Though eclipsed by the historic Red Hat deal, other major new developments affected Microsoft Azure cloud's database ecosystem this week.
The Microsoft-Red Hat deal wasn't the only cloud-related development with an impact on Azure this week.
On Nov. 4, Microsoft made big waves when it announced a wide-ranging cloud partnership with Red Hat
, an alliance between once-fierce rivals that would have seemed unimaginable just a few short years ago, given Microsoft's historic stance on open-source software. The move, said Red Hat Executive Vice President Paul Cormier during a live Nov. 4 Webcast, "will help customers embrace hybrid cloud computing by providing greater choice and flexibility."
Aligning with Microsoft's newfound love for Linux
and other open-source technologies, the company announced the availability of MariaDB Enterprise Cluster open-source database in the Azure Marketplace.
"MariaDB is the database that powers billions of users on sites like Booking.com and Wikipedia," noted Paige Liu, a Microsoft Azure software engineer, in a Nov. 5 announcement. "It has more than two million users globally, and 500 customers in more than 45 countries subscribe to MariaDB Enterprise Server," she added. The software also is used by HP, Deutsche Telekom and Virgin Mobile.
Microsoft has been busy forging a coalition of open-source allies. "This offering is made available by our partnership with MariaDB Corporation, a leader in open-source database solutions for SaaS, cloud and on-premises applications that require high availability, scalability and performance," Liu noted.
"With partnerships such as the one we are announcing today, we continue our journey to provide first-class experiences for open-source practitioners in a hyper-scale, hybrid cloud platform," she continued. "If you are looking to accelerate time-to-market for your open-source-based data solutions and applications or to start exploring cloud-native open-source solutions, check out our trial and get started for free," she encouraged.
In other Azure database happenings, this week Microsoft also announced launched previews of In-Memory OLTP (online transaction processing) and Real-Time Operational Analytics for Azure SQL Database.

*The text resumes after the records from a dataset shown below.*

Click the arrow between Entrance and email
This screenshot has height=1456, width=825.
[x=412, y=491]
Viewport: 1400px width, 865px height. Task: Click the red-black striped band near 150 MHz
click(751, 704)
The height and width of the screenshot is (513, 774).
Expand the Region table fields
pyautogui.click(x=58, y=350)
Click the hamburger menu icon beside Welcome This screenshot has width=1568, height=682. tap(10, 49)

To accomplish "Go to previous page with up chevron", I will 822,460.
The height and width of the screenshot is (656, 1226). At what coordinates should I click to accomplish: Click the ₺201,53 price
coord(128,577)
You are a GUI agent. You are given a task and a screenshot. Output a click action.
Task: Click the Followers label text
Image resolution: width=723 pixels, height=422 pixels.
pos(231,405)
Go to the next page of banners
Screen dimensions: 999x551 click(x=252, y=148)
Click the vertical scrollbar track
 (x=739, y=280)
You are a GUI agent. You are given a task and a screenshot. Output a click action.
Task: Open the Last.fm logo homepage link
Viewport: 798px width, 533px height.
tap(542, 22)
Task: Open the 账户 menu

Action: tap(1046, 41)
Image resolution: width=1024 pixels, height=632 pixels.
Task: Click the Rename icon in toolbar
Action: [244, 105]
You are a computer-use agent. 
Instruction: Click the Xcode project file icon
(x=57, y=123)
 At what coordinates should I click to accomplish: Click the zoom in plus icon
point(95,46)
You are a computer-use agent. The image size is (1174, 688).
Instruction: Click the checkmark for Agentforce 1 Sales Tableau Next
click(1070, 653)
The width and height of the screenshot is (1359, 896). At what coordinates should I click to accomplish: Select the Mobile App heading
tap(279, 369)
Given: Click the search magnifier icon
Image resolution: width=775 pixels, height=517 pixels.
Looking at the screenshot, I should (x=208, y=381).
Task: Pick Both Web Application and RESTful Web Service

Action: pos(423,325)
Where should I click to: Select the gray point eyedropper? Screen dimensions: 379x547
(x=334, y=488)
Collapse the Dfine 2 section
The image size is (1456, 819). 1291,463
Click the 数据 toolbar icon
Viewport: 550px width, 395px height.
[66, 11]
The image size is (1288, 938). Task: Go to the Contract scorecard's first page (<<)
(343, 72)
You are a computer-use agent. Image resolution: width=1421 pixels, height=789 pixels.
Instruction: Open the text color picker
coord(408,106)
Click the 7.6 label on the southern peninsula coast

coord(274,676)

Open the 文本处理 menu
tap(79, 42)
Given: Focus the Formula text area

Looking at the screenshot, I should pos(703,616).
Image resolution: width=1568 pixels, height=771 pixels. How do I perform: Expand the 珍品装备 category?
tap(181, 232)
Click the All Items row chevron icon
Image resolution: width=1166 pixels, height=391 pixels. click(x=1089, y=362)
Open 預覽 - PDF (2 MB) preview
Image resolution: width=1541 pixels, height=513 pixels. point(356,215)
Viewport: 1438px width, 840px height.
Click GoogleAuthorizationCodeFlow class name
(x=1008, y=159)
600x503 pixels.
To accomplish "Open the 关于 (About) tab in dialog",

In-memory OLTP support enables organizations to exploit large amounts of fast server memory, instead of comparatively slower storage components and systems, to speed up their database workloads. "Bringing this technology to the cloud means customers will be able to take advantage of in-memory OLTP in a fully managed database-as-a-service with 99.99 percent SLA. SQL Database also has built-in advisors to help customers get started quickly with in-memory OLTP to optimize performance," wrote Jos de Bruijn, senior program manager for Microsoft Azure SQL Database, in a Nov. 4 blog post
Meanwhile, customers can pair the new capability with Real-Time Operational Analytics, enabling them "to use our in-memory columnstore on your disk-based operational data for real-time insights and 100x performance gains," said de Bruijn. "Now you can use our in-memory columnstore in conjunction with in-memory OLTP for breakthrough transactional and analytics performance in the same database."
Microsoft also has officially launched a security-enhancing feature for Azure SQL Database called Dynamic Data Masking.
"Dynamic Data Masking can be used to hide sensitive data in your applications, while the logic of which fields to mask and how to mask is centralized in the database itself," Ronit Reger, senior program manager of Microsoft SQL Data Security, explained in a Nov. 3 announcement. "It can also be used to avoid exposure of the data to engineers or ITOps [IT operations] personnel that connect to the production database for maintenance or troubleshooting purposes."